毎年、練習に関するアンケートを各家庭に回答いただくのですが、
ほとんどのお母さんがおっしゃるのが、
「ヴァイオリンはやはり難しい。自分の習ったピアノに比べても親のサポートも必要。」
という声が大きいです。

「奏法に関する本を1冊買ってみようと思うのですが、私が読んでも分かりやすいものはありますか?」
とあるお母さんに聞かれ、

これなんかどうでしょう?
と提案した2冊がこちら。
小さな手の  バイオリンのおけいこ
小さな手のためのヴァイオリン・レッスン/松中久義 著
ヴァイオリンのおけいこ/鷲見三郎 著

「それが、これ廃刊になってしまってるんですよ!中古でもすごく高額なんです!」
とネットで調査済みのお母さん。

実は私は実家から持って来ていたので持っているのですが、
なんか得した気分!(*'▽')
昔のお母さんは(私の母親ですら)はこういう本で勉強していたのですね。

最近読んだ本によると、
社会へ出る職業の選択が出来なかったその時代の母親達が、
「子供をヴァイオリニストにすれば、この子はその仕事を全うできる!」
と考え、自分の子供たちに必死でヴァイオリンを仕込んだのだそうです。
演奏家にならなくとも、家で教える事なら、なおさら女性の仕事としては良かったかもしれません。

私が大学生くらいの時ですら、
お見合いするのに音大卒だと有利だから音大に入った。
なんていう話を聞いて、
女性だって職業を自分で選択するのが当たり前だと信じていた私は大きくショックを受けたものでした。
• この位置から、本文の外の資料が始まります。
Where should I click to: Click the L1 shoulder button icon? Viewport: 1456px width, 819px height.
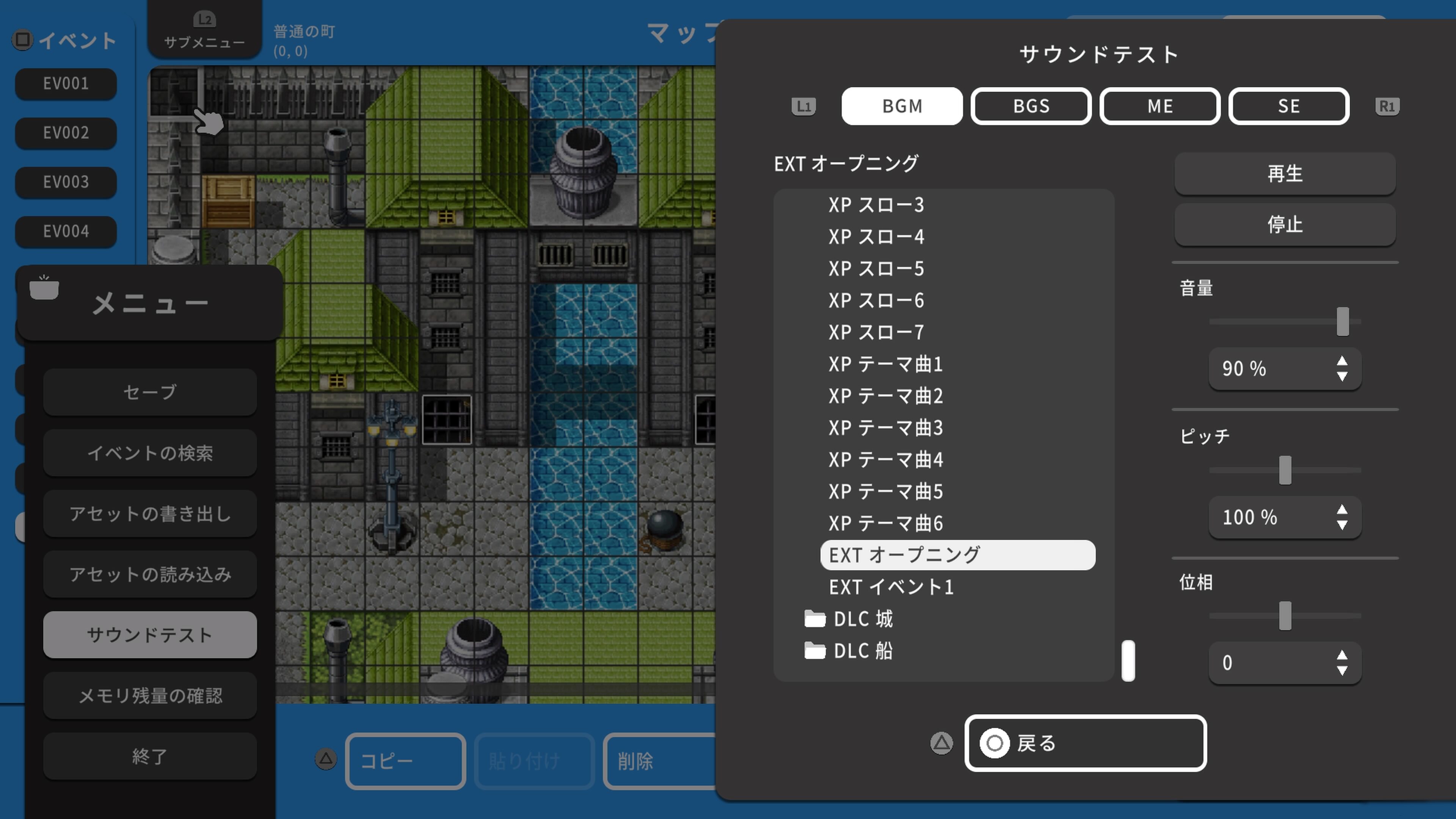pyautogui.click(x=803, y=106)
今では女性でも医者や弁護士等、なりたいものは何でもなれるし、
頑張れば家庭と仕事の両立も出来ますよね。
勉強が出来るなら音大なんか行かないでヴァイオリンは趣味で・・・。となるんだそうです。


と大きく話がそれたところで(笑)、

他にも専門的な奏法の本(ガラミアンとかメニューインとか)はありますがとても難しいし、
(図解されていないとなおさら文章で分かりずらい)
最近よく出ている気軽な本は、大人になってから趣味で始める人なども視野に入れて書かれているものが多い・・・。
(時代です)

という所で私がいろんな本を総合的にまとめて
「ここだけは なおそう」
というプリントを作ってみました。
ここだけ1

↑例・左の親指のフォーム
(これ以外に、左のひじ、おさえ方、右腕の角度・・・・と細かくいっぱいあります)

手間はかかりますが、フォームを直す事に意識が向くのと、
「先生はもう言いましたよ!」
と証拠に残るので私にはなかなか良いです(笑)

「○月○日までに なおします」
と本人に期限を決めさせて、書き入れる欄まで付いていて、
半ば脅迫のよう?(苦笑)

ヴァイオリン奏法の知識
↑最近中古で買いましたが、こちらもなかなか良かったです。
ヴァイオリン奏法の知識/菅原英洋 著
しかし、こちらも廃版かもしれません。

おまけ

ここだけ

第3ポジションに移る時の事もあらかじめプリントを渡すと、順序立てて教えやすいので重宝しています。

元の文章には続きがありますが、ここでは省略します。